AbstractNiemann–Pick type C1 (NPC1) disease is characterized by neurodegeneration caused by cholesterol accumulation in the late endosome/lysosome. In this study, a defective basal and α-amino-3-hydroxy-5-methyl-4-isoxazolepropionic acid (AMPA)-stimulated internalization of GluR2-containing AMPA receptors in NPC1−/− cortical neurons was detected. Our results show that the amount of cholesterol and group I metabotropic glutamate receptors (mGluR1/5) in lipid rafts of NPC1−/− cortical tissue and neurons are decreased and their downstream signals of p-ERK are defective, which are restored by a rebalance of cholesterol homeostasis through β-cyclodextrin (β-CD) treatment.
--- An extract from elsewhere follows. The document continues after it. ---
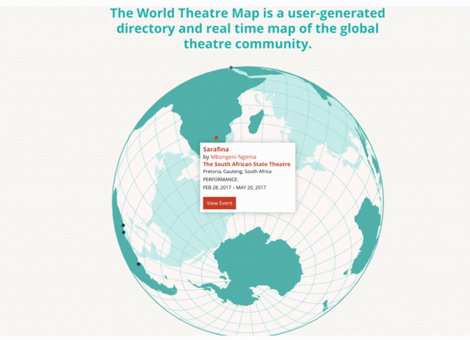The height and width of the screenshot is (340, 470).
Task: Select the red marker over South Africa
Action: (x=216, y=138)
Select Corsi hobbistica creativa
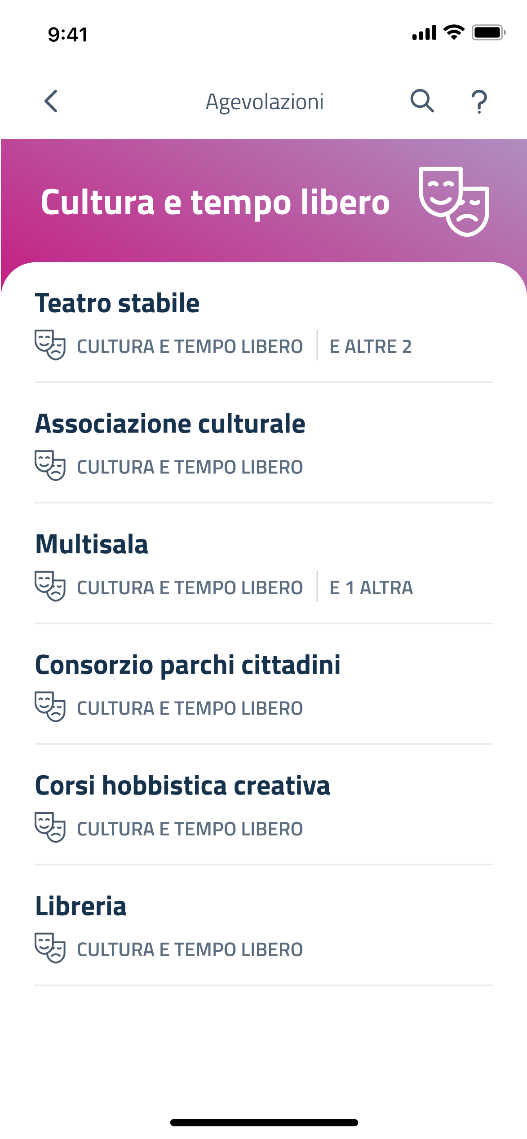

Application of 3,5-dihydroxyphenylglycine (DHPG)—a mGluR1/5 agonist—and β-CD markedly increases the internalization of AMPA receptors and decreases over-influx of calcium in NPC1−/− neurons, respectively. Furthermore, the defective phosphorylated GluR2 and protein kinase C signals are ameliorated by the treatment with DHPG and β-CD, respectively, suggesting an involvement of them in internalization dysfunction. Taken together, our data imply that abnormal internalization of AMPA receptors is a critical mechanism for neuronal dysfunction and the correction of dysfunctional mGluR1/5 is a potential therapeutic strategy for NPC1 disease.